C’est le récit de Mâ âgée de vingt ans, elle dit avoir atteint sa majorité depuis peu. Elle relate sept mois passés à s’occuper de son frère handicapé Oeyore, avec l’aide épisodique d’autres personnes, en l’absence de ses parents. Son père est parti en Californie, comme écrivain en résidence, et sa femme l’a accompagné, car il avait besoin de son soutien moral.
Ce garçon handicapé âgé de 24 ans dans le roman, les lecteurs d’Ôé le connaissent déjà, car il est au centre de son œuvre, à l’exception des premiers récits de l’auteur. Aucun des membres de cette famille n’est un personnage fictif, même si l’on se doute que des détails ont été modifiés. Cela fait bizarre d’imaginer l’auteur en train de se mettre dans la peau d’une fille de vingt ans ( la sienne très probablement) pour écrire le récit.
Mâ aime énormément son frère, mais à l’annonce du départ de ses parents, elle évoque son avenir où à son avis, elle devra se charger d’Eoyore, y compris lorsque ses parents ne pourront plus le faire, ce qui ne lui permettra pas de se marier… ces sept mois seront donc un avant-goût de son avenir.
Nous allons découvrir la personnalité riche et complexe de cette jeune fille. Elle s’est sentie quelque peu handicapée comme son frère, et souffre d’un symptôme curieux qu’elle appelle « la métamorphose en automate » lorsqu’elle est très contrariée. Cela ne l’empêche pas d’étudier la littérature française à l’université et de préparer un mémoire sur « Rigodon » de Céline. Ce choix, on le verra, est relié au handicap de son frère.
A vrai dire, nous découvrons les efforts faits par les membre de cette famille pour résister à la situation "handicapante " générée par la vie (pas tranquille du tout, bien sûr!) aux côtés d'Eoyore, tout en maintenant une forte empathie à son endroit.
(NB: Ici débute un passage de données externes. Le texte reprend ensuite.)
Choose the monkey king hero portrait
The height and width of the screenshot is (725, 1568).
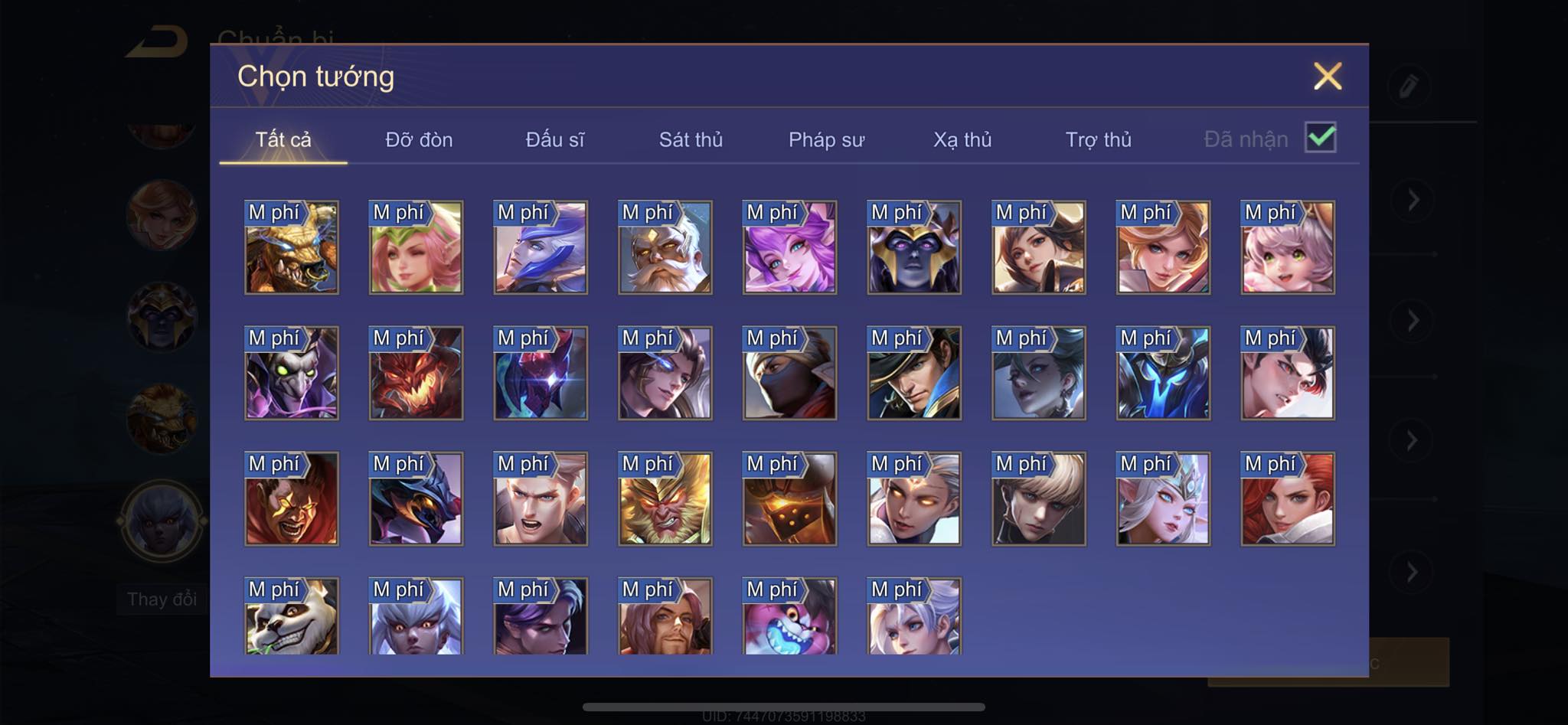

Cette expérience de chef de famille est un vrai récit d’apprentissage. Au fur et à mesure des problèmes qui se posent, Mâ cherche des solutions dans la littérature, la théologie, le cinéma, dans la fréquentation du professeur de musique d’Eoyore (le frère handicapé est également mélomane et compositeur) et de sa femme. Ses parents sont loin, mais elle communique d’autant mieux avec eux, par courrier essentiellement.J'ai bien aimé que le père et la fille se racontent leurs rêves, et se les interprètent.
Ses relations avec son entourage évoluent, et certains épisodes difficiles de ces mois-là, notamment un enterrement au village de son père, de mauvaises rencontres, les crises de son frère, lui permettent de vivre mieux.
Ce roman ne possède pas réellement d’intrigue, mais il est vivant, intelligent, souvent humoristique, et l’on s’attache vraiment aux personnages. On est ému de "rencontrer", si j'ose dire, une famille dont les membres cherchent sincèrement à communiquer les uns avec les autres, et conquis par la richesse de leurs échanges. On est effrayé aussi d'imaginer la vie avec une personne handicapée, si bien , si concrètement rendue.